The NoExecute effect evicts pods from a node if they do not tolerate a specific taint. Users can define how long a pod stays within a node when there is a matching taint by using the optional tolerationSeconds field in the tolerations section for NoExecute. It ensures that the pod remains within the node for the specified period before being evicted. The NoExecute get applied according to the following rules:
Pods without the matching tolerations get evicted immediately.
Pods that have matching toleration and have specified tolerationSeconds field will remain within the node for the specified time before getting evicted. The pod will not get removed if the taint is removed before the time expires.
Pods that have matching tolerations and without the tolerationSeconds field will continue to live within the node unless manually removed.
Take a look at the following pod configuration with the effect NoExecute and tolerationSeconds set to 3600 seconds. When a matching taint is added to the node the Pod will only stay within the node for 3600 seconds before getting evicted. If the taint is removed before the time specified in tolerationSeconds the Pod will not get evicted from the node.
apiVersion: v1 kind: Pod metadata: name: nginx-test labels: env: test-env spec: containers: - name: nginx image: nginx:latest imagePullPolicy: IfNotPresent resources: requests: memory: "128Mi" cpu: "250m" limits: memory: "512Mi" cpu: "500m" tolerations: - key: "cpu" operator: "Equal" value: "true" effect: "NoExecute" tolerationSeconds: 3600
Understanding taint based evictions
As mentioned previously, the NoExecute effect can be used to evict pods within a node. The node controller will automatically taint nodes if certain conditions are true, such as node being unreachable, network unavailability, and memory or disk pressure. You can find the full list of default conditions in the Kubernetes documentation. When a default condition occurs, the node controller or kubelet will add the relevant taints to the nodes with the NoExecute effect.
Administrators can modify the default behavior by creating custom tolerations. For example, Kubernetes automatically adds tolerations for node.kubernetes.io/not-ready and node.kubernetes.io/unreachable with tolerationSeconds set for 300 (5 minutes) by default. However, administrators can change this behavior by explicitly specifying toleration for these node conditions within the pod.
For example, the configuration below will override the default eviction behavior and allow the pod to remain within the node for an hour before eviction.
tolerations: - key: "node.kubernetes.io/unreachable" operator: "Exists" value: "NoExecute" tolerationSeconds: 3600
Best practices for using taints and tolerations
Keep it simple—Do not overcomplicate taint keys and values. Always try to keep them short and simple, which will help maintain them in the long term.
Check for matching taints and tolerations before using NoExecute—Ensure the required pods within the specified node have matching taints and tolerations before implementing the NoExecute effect.

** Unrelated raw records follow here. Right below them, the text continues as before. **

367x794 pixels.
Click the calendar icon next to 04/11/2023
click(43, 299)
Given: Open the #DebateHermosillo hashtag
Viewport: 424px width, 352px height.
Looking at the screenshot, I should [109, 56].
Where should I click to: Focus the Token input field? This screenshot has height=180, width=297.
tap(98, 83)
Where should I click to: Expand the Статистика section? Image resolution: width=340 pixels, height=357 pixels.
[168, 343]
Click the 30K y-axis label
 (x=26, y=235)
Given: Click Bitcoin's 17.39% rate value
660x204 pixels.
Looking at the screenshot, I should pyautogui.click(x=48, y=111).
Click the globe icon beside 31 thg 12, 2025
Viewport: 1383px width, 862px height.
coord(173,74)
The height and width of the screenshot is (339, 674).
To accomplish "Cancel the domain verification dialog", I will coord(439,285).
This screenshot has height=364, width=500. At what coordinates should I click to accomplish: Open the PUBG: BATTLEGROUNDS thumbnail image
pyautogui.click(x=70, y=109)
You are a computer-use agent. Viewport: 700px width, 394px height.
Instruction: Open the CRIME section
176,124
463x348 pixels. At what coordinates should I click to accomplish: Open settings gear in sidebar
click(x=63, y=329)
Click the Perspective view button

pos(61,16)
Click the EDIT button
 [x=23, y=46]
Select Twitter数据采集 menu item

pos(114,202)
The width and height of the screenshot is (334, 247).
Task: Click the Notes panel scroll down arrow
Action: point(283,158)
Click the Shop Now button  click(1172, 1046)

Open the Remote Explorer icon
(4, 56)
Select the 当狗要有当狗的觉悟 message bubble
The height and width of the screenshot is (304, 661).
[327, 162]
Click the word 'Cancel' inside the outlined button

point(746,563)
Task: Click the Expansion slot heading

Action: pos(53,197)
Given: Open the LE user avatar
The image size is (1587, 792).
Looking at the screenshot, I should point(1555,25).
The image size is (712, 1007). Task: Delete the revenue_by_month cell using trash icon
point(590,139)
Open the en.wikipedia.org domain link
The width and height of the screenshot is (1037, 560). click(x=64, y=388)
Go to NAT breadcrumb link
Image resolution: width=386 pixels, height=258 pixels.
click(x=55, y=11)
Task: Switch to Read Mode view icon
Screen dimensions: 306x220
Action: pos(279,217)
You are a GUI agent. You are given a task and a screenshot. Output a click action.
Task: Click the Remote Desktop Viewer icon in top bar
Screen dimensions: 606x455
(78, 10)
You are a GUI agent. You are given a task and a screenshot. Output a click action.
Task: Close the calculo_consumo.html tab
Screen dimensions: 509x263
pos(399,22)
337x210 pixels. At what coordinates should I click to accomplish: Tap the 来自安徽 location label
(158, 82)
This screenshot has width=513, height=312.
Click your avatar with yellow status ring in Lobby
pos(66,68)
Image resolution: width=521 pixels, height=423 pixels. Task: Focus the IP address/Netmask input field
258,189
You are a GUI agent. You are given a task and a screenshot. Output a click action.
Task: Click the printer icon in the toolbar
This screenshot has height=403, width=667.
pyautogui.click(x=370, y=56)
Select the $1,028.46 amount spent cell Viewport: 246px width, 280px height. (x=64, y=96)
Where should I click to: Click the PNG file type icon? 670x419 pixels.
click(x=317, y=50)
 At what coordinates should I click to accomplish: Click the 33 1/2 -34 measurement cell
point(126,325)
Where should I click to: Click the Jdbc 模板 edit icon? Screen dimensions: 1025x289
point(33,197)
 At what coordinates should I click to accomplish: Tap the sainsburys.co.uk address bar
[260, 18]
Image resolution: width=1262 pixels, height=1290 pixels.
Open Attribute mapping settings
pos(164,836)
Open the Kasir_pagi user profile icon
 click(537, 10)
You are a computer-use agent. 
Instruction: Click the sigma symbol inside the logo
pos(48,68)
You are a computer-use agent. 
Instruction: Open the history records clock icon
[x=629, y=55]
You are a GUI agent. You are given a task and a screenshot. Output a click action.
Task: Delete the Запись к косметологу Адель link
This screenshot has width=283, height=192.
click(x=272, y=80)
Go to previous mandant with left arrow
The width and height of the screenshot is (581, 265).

Monitor cluster costs—Overuse of taints and tolerations can interfere with the scheduler, impacting the efficiency of the cluster and resulting in higher costs. Kubecost allows administrators to monitor and manage costs within the cluster and optimize the scheduling properly.
Use node affinity to schedule pods on specific nodes—Taints and tolerations should not be used as a mechanism to schedule pods in specific nodes. This application may be viable in smaller clusters where repelled pods will get scheduled in any other available node. Yet, it should be implemented using node affinity combined with taints and tolerations.
Taints and tolerations are a key aspect of Kubernetes scheduling. They allow Kubernetes administrators to repel specific pods from tainted nodes and can act as filters in multi-taint implementations. Additionally, they can modify the pod eviction behavior based on node conditions. Kubernetes taints and tolerations can also be combined with other scheduling features such as node affinity to create dedicated nodes and fine-tune pod scheduling.